WORK TO BE COMPLETED
Write out the text lines of the data below exactly as they appear, leaving out the pictures.

[Element lookup data]
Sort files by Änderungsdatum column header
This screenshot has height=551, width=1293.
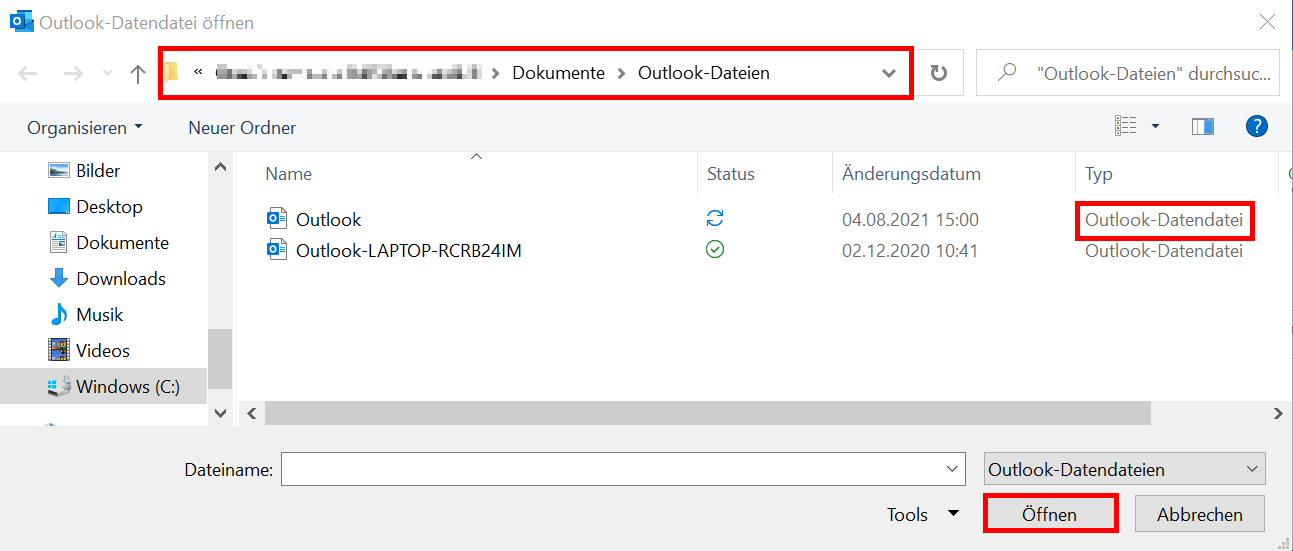point(911,174)
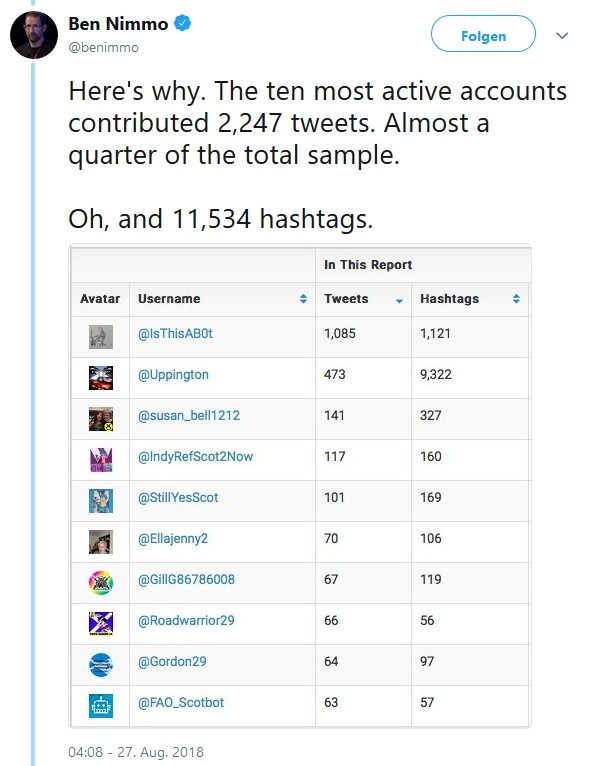Image resolution: width=593 pixels, height=766 pixels.
Task: Click the @Roadwarrior29 saltire avatar icon
Action: click(x=101, y=624)
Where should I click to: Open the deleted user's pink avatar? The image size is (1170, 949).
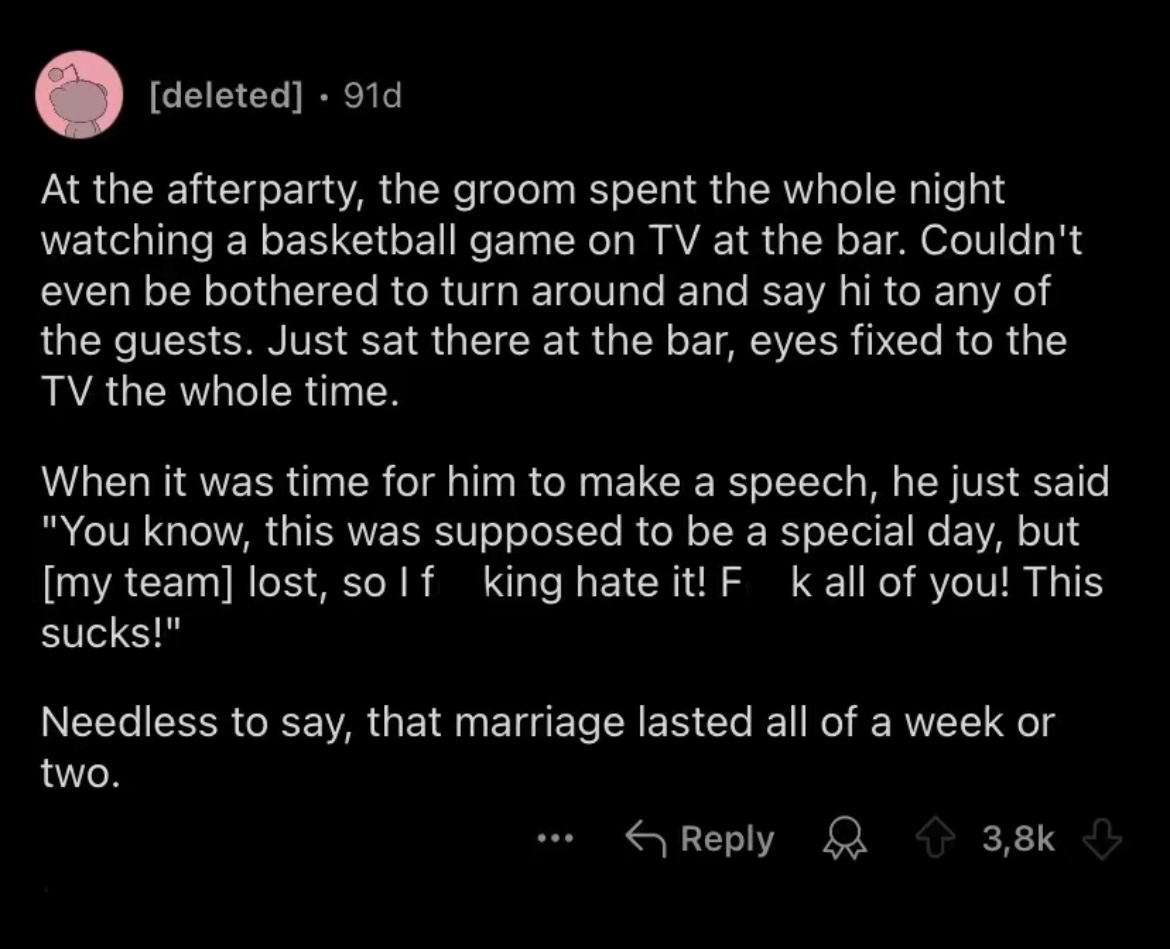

FINAL RESULT
Sort files by Änderungsdatum column header
This screenshot has height=551, width=1293.
point(911,174)
Image resolution: width=593 pixels, height=766 pixels.
Task: Click the @Roadwarrior29 saltire avatar icon
Action: click(x=101, y=624)
Where should I click to: Open the deleted user's pink avatar? The image size is (1170, 949).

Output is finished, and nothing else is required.